O especialista ISSilva

Foto

Se temos dívida, dizem as tábuas do deus das finanças generalizando o pecado de alguns, novos-ricos e velhos, a todos que lhes convém e libertando da exclusividade pecadora relevante os especuladores financeiros, agora temos de dizer que todos fomos burlados pelos que têm em Artur Baptista da Silva a imagem do perito num discurso credível que poderíamos apelidar - sociologuês, economês, mais uns pós de democratês - de especificamente adequada ao universo mediático, o mediatês. Nessa linguagem qualquer acha para a fogueira da dívida arde como parte do muro espesso e constante de fumo ideológico, transparência opacizante que cega a possibilidade da compreensão dos processos e estabelece a verdade única que temos todos de aceitar como credo, que, na sua última versão, é a de sermos todos - o tal todos igual a cada um de nós - soldados para combater na guerra da crise um inimigo que quanto mais rosto tem menos rosto mostra, ocultado que é pelos escândalos lançados diariamente, novas camadas de espessura da atualidade instante do sítio mediático, "arqueológico" na acumulação incessante de narrativas sobrepostas.

O tipo, o burlão, passa na televisão de referência e passa nos jornais de referência, como voz credível - passaporte milagroso - como competência discursiva idêntica às dos que fazem exatamente o mesmo tipo de discurso, que é aquele que justamente contribui para aquilo que forma uma religião da crise, a que correspondem, como se sabe, duas orações diárias (que só nos libertam do pecado no dia do juízo final) reconhecíveis e salvíficas para lá de qualquer horizonte vinculativo: a da relação entre a austeridade inevitável e a eficácia prometida para as calendas - trinta anos dizem agora - e a da austeridade menos austera, dada em doses mais leves, mais vezes e mais espalhada no tempo, com o tal crescimento a converter o coma prolongado numa convalescença eternizando-se, necessitadas, uma e outra, da convergência dos astros para deixarmos de dever e porventura passarmos a ser credores (deve ser esse o grande desígnio, "emprestar a juros" e não "pagar juros" ) - tudo muito científico, claro.

O facto de este discurso passar no ecrã como manteiga se põe numa torrada significa duas coisas: uma, que é um discurso fácil porque qualquer burlão o repete de modo credível e ninguém dá por isso, a não ser fora de prazo e também que aqueles que o fazem facilmente imitável repetem superficialidades - nenhum discurso competente, verdadeiro por não omitir a complexidade das coisas, causas e consequências, e eficiente, compreensível junto dos destinatários, é imitável. O que quer que sirva para prolongar a crise nos seus eixos estruturantes é credível, eles repetem-se até à exaustão dizendo que pecámos e que se cortem as gorduras do Estado provocando mais mortes nas urgências e empregando os dinheiros públicos para salvar os bancos e os agentes da toxicidade financeira da morte justa.

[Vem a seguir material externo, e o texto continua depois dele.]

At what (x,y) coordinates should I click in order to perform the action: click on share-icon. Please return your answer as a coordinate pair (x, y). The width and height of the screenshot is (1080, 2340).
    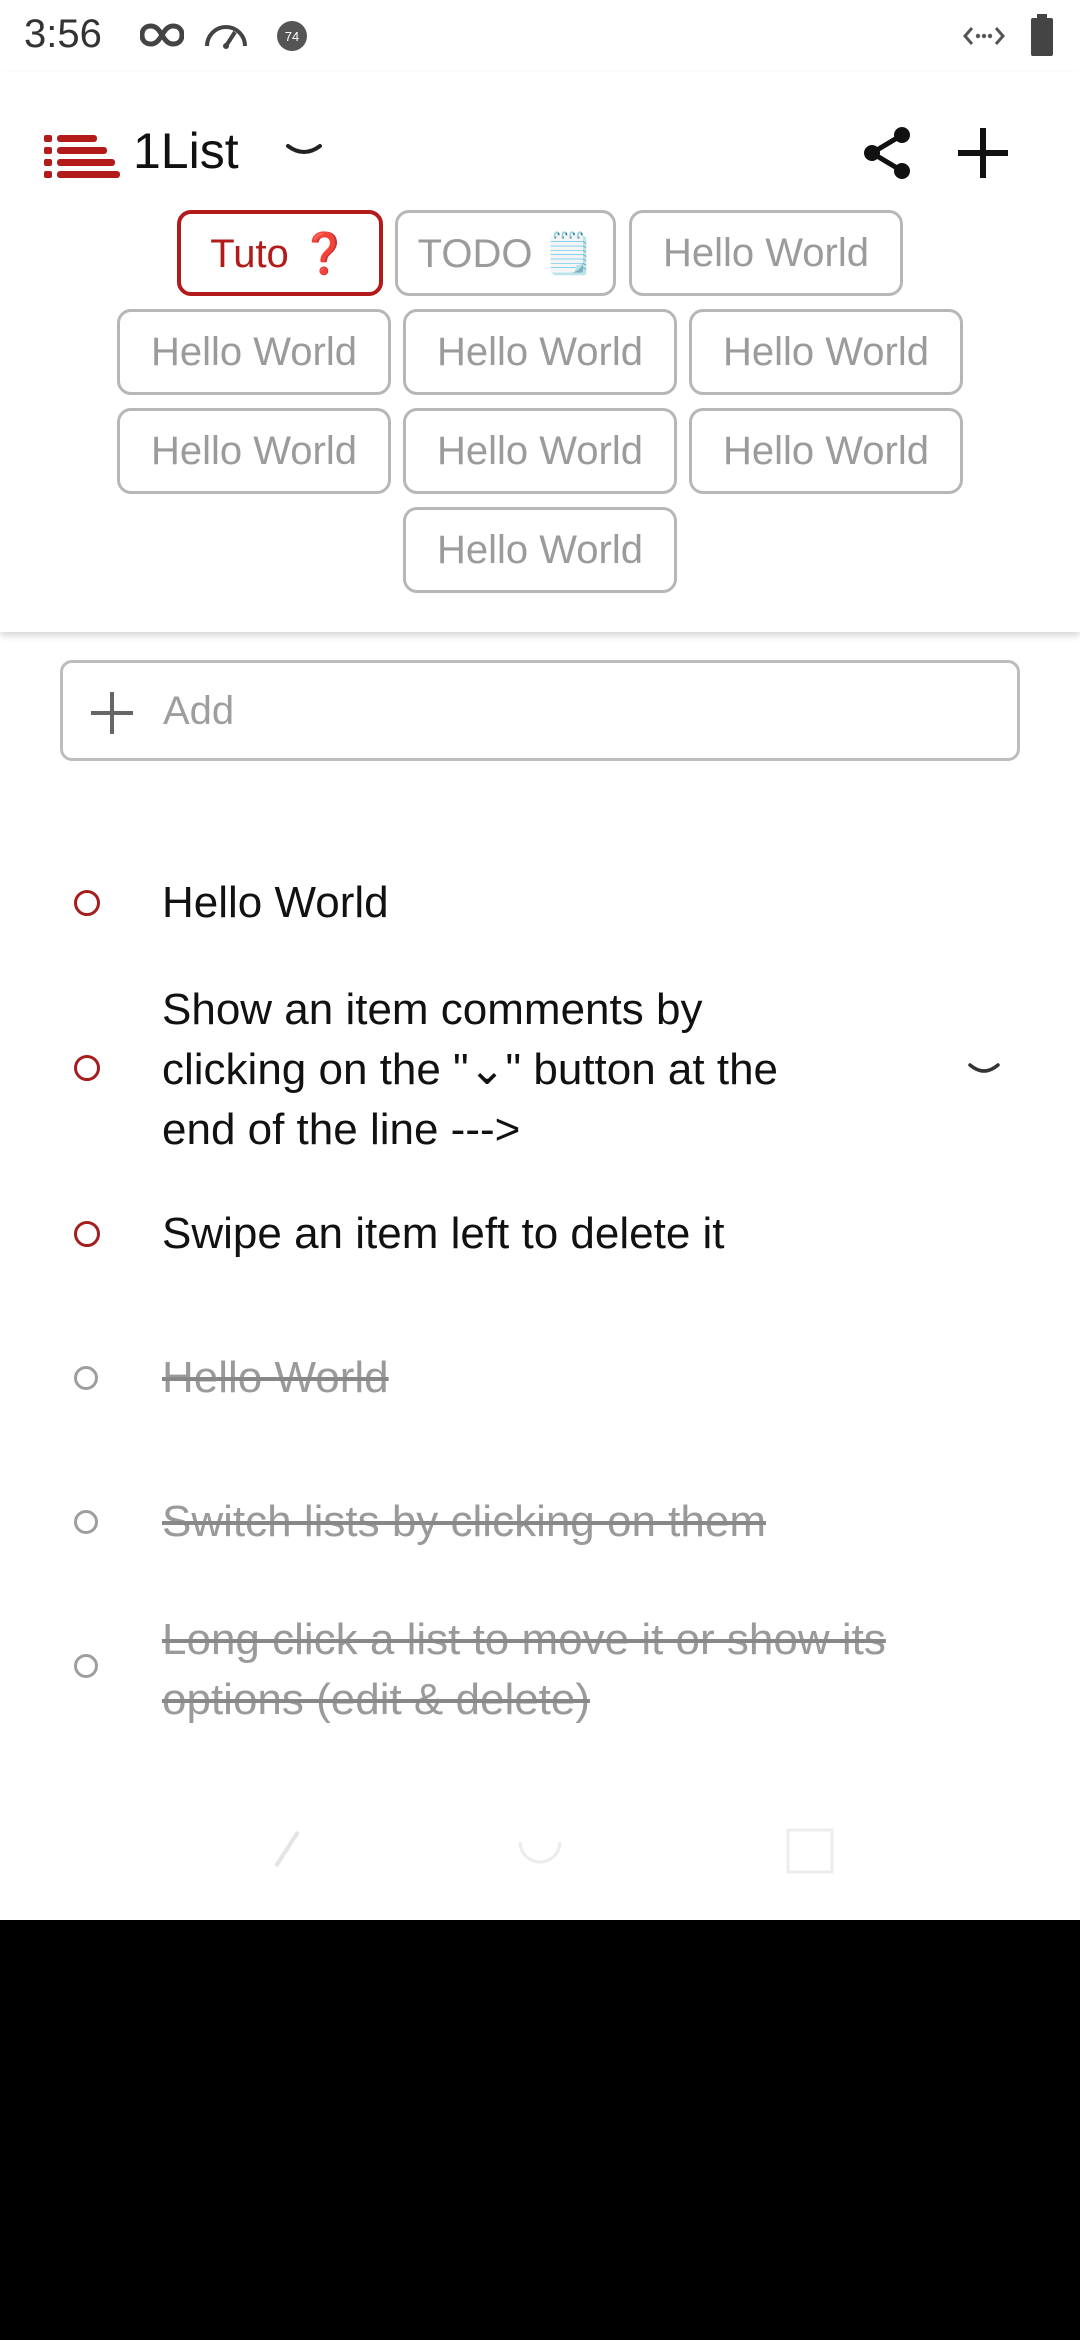
    Looking at the image, I should click on (888, 153).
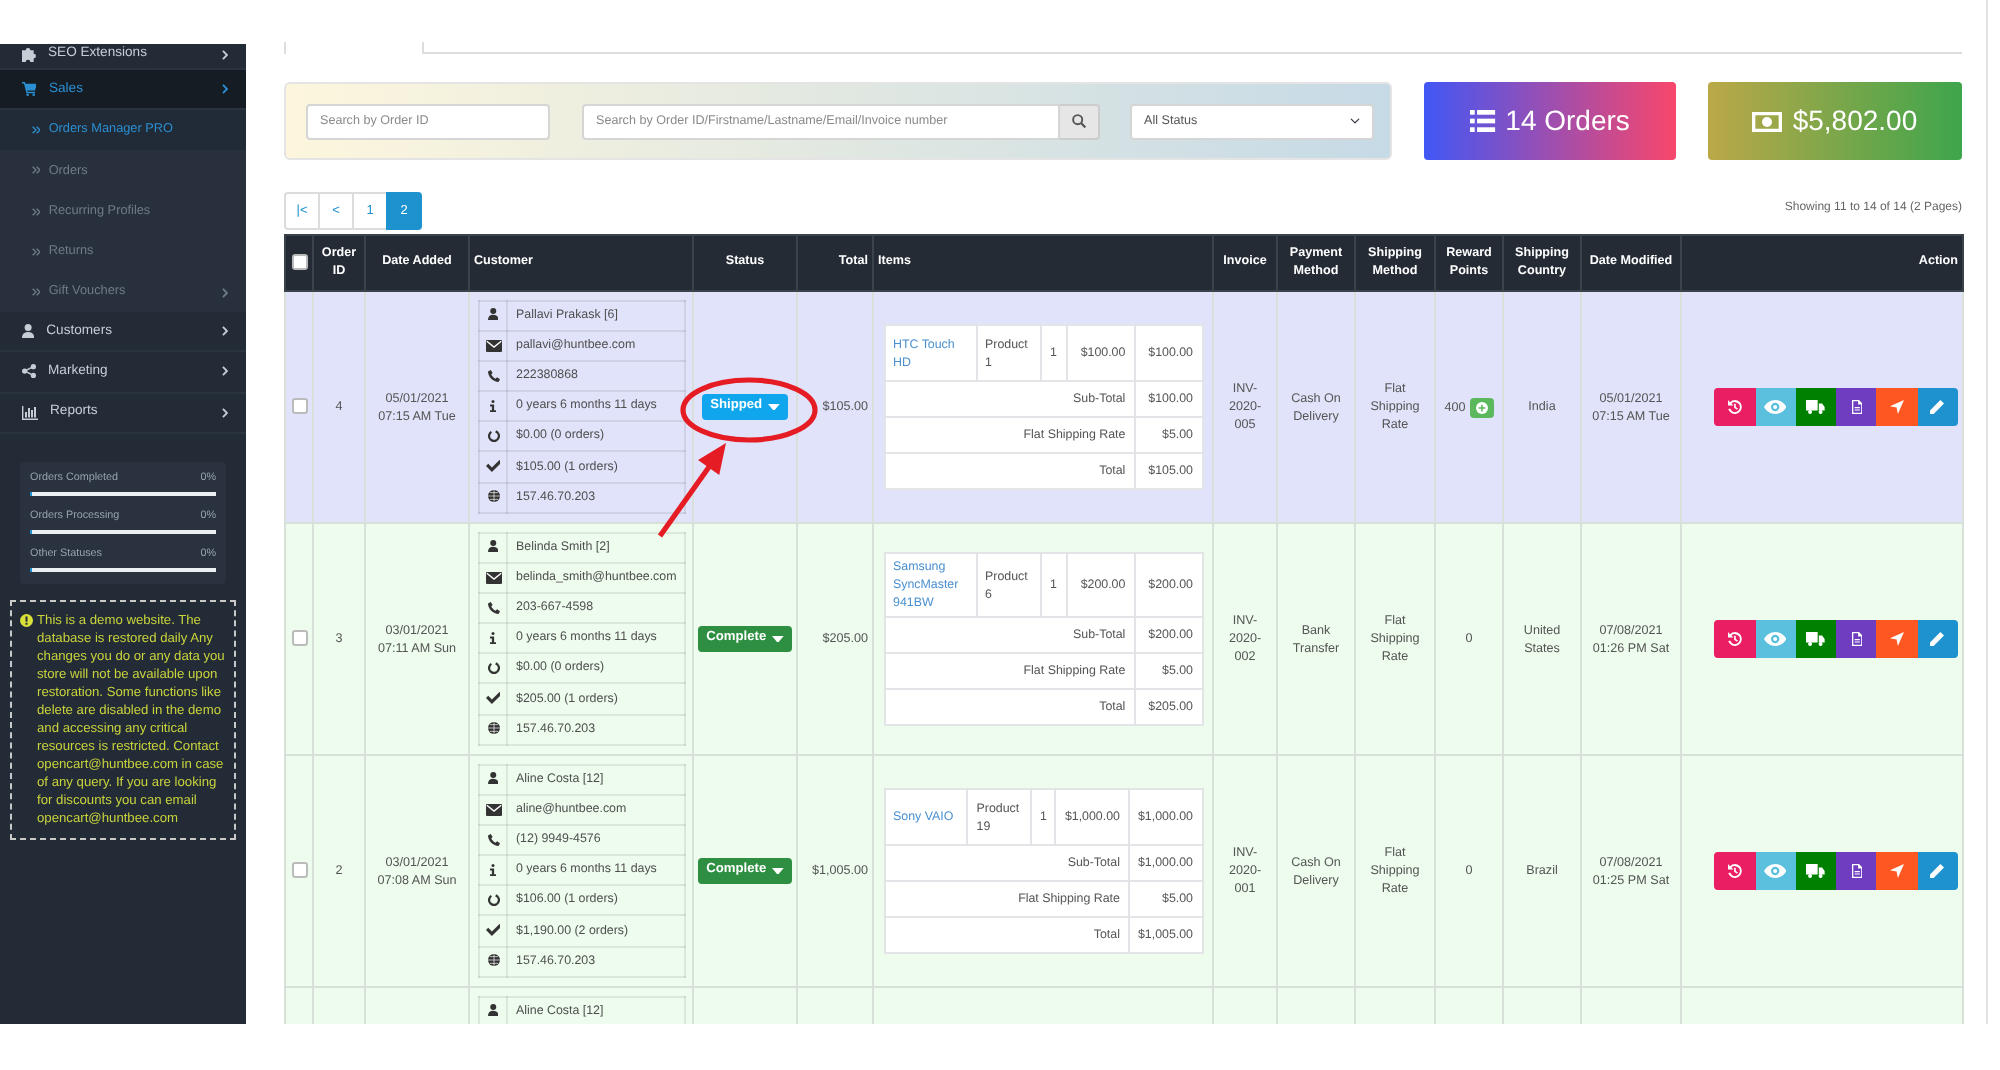  What do you see at coordinates (30, 90) in the screenshot?
I see `cart-icon` at bounding box center [30, 90].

O caso aqui é extraordinário e é o exemplo claro da insanidade portuguesa no centro da mecânica nervosa do sistema. Quando nos mecanismos supostamente democráticos do esquema - que logo se recomporá - uma qualquer mensagem flua sem reticências de nenhum tipo porque alguém que tem imagem e estatuto visível se vende a si mesmo como aquilo que não é e ninguém dá por isso, o problema não está aí, nesse ninguém que não desmascara e que seria expressão de uma virtude do sistema, força do seu sistema imunitário capaz de expulsar o calibre de uma mentira destas à primeira - o problema está em que todos aqueles que fazem o discurso da crise mentem com quantos dentes têm na boca, pois sabem que uma crise assim não tem saída quando se aplicam as mesmas receitas que a ela levaram - a repetição incapaz de potenciar ação induz a competência da imitação. A prova da incompetência do discurso dominante está nesta imitação fácil. Não há nada mais simples do que imitar com uns modos bem parecidos um discurso vazio, que nada diz e por isso nada serve - resolve - em matéria de futuro. A classe política no poder é composta por um bando, uma "etnia" financeira e seus rituais mediáticos, que papagueia funcionalmente o mesmo vazio que qualquer um imita. Na realidade modelo e imitador a mesma repetição acéfala. Dêem-lhes massa crítica em concentrada ração, talvez melhorem.